RealTime IT News

Keynote Clears Web 2.0 Performance Tracks

With the increasing popularity of Web 2.0 features, developers and testing professionals need sharper ways to track the user experience.

Keynote Systems has introduced new versions of Transaction Perspective 8.0 and Application Perspective 5.0, the company's Web performance monitoring products designed to handle the various features Web 2.0 produces.

The new version of Transaction Perspective includes the Keynote Internet Testing Environment (KITE), which allows developers and site monitors test and measure users' experience with AJAX-based sites.

"It's designed to test and monitor Web 2.0 sites, mashups as well as more traditional Web sites and hone in on different aspects of performance," Abelardo Gonzalez, Keynote product manager, told InternetNews.com.

The service will measure site performance in a mashup to help determine the cause of a site slowdown.

Gonzalez said KITE also records and analyzes pattern recognition within pages. This feature is becoming increasingly important as more sites use AJAX and other tools to bring functionality and new content within the page as opposed to having users click to new ones.

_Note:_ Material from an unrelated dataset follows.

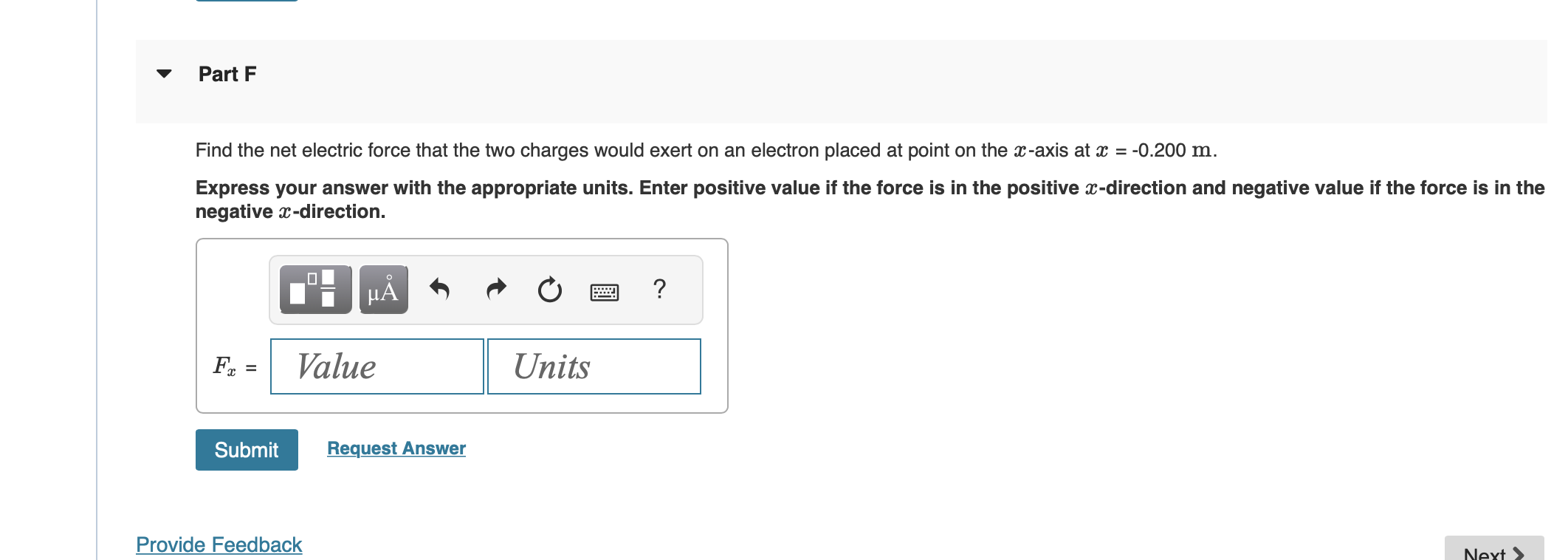Click the Request Answer link
Screen dimensions: 1568x560
click(x=396, y=448)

"We've always had a recorder, but with KITE we've extended a lot more functionality," said Gonzalez. "As part of tackling AJAX in this release we had to go really deep into the network layer from an engineering view, so the network interceptor looks at everything going in and out."

Alongside Transaction Perspective is the update of Keynote's Application Perspective 5.0, a software-as-a-service diagnostic product designed for e-business applications.

Application Perspective includes the KITE recorder, as well as support for multiple browsers using an embedded JavaScript engine. Application Perspective 5.0 also includes HTML and header capture designed for users to make a visual diagnosis in the event of an error.

Gartner research vice president Milind Govekar said the onset of SOA and Web 2.0 technologies has increased the unplanned downtime of applications from 40 percent to 60 percent. He said monitoring these applications is "absolutely an imperative."

"However this is not just a production or IT operations problem; it has to be dealt with across the entire life-cycle, i.e. development and testing," he wrote in an e-mail to InternetNews.com.

While not commenting specifically on Keynote's announcement, he said most of the solutions on the market today are fragmented among various software and service provides. "Solutions that are able to deal with all the stages of the lifecycle provide better outcomes," he said.